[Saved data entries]

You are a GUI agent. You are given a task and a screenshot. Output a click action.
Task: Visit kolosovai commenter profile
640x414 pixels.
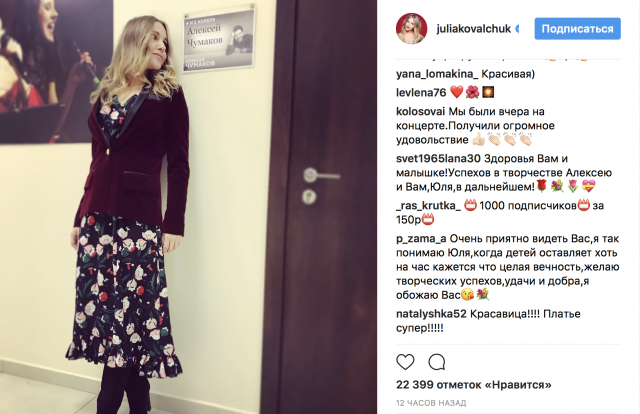coord(420,111)

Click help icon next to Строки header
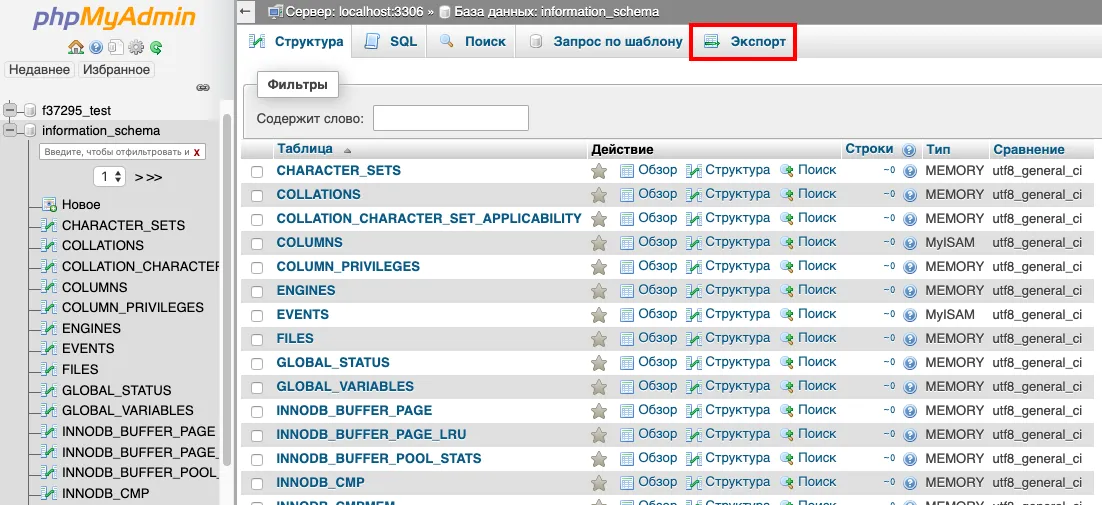click(909, 150)
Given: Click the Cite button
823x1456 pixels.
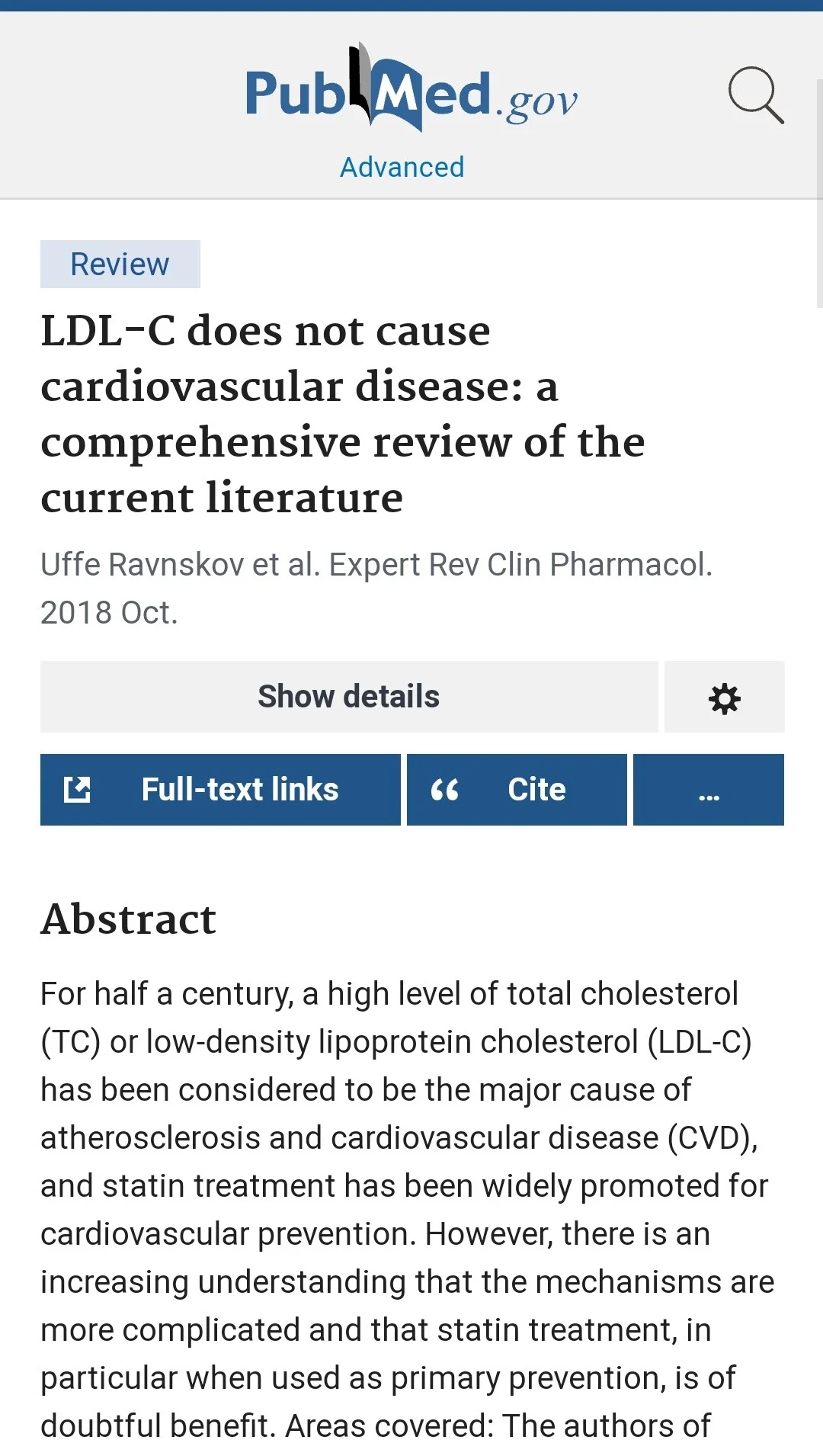Looking at the screenshot, I should coord(517,790).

- **What is needed**
Set down all of the entries exactly. Leave the pictures out.

- **Solution for this task**
You are a GUI agent. You are given a task and a screenshot. Output a click action.
Task: Visit kolosovai commenter profile
640x414 pixels.
coord(420,111)

Click help icon next to Строки header
click(909, 150)
Given: Click the Cite button
823x1456 pixels.
Looking at the screenshot, I should coord(517,790).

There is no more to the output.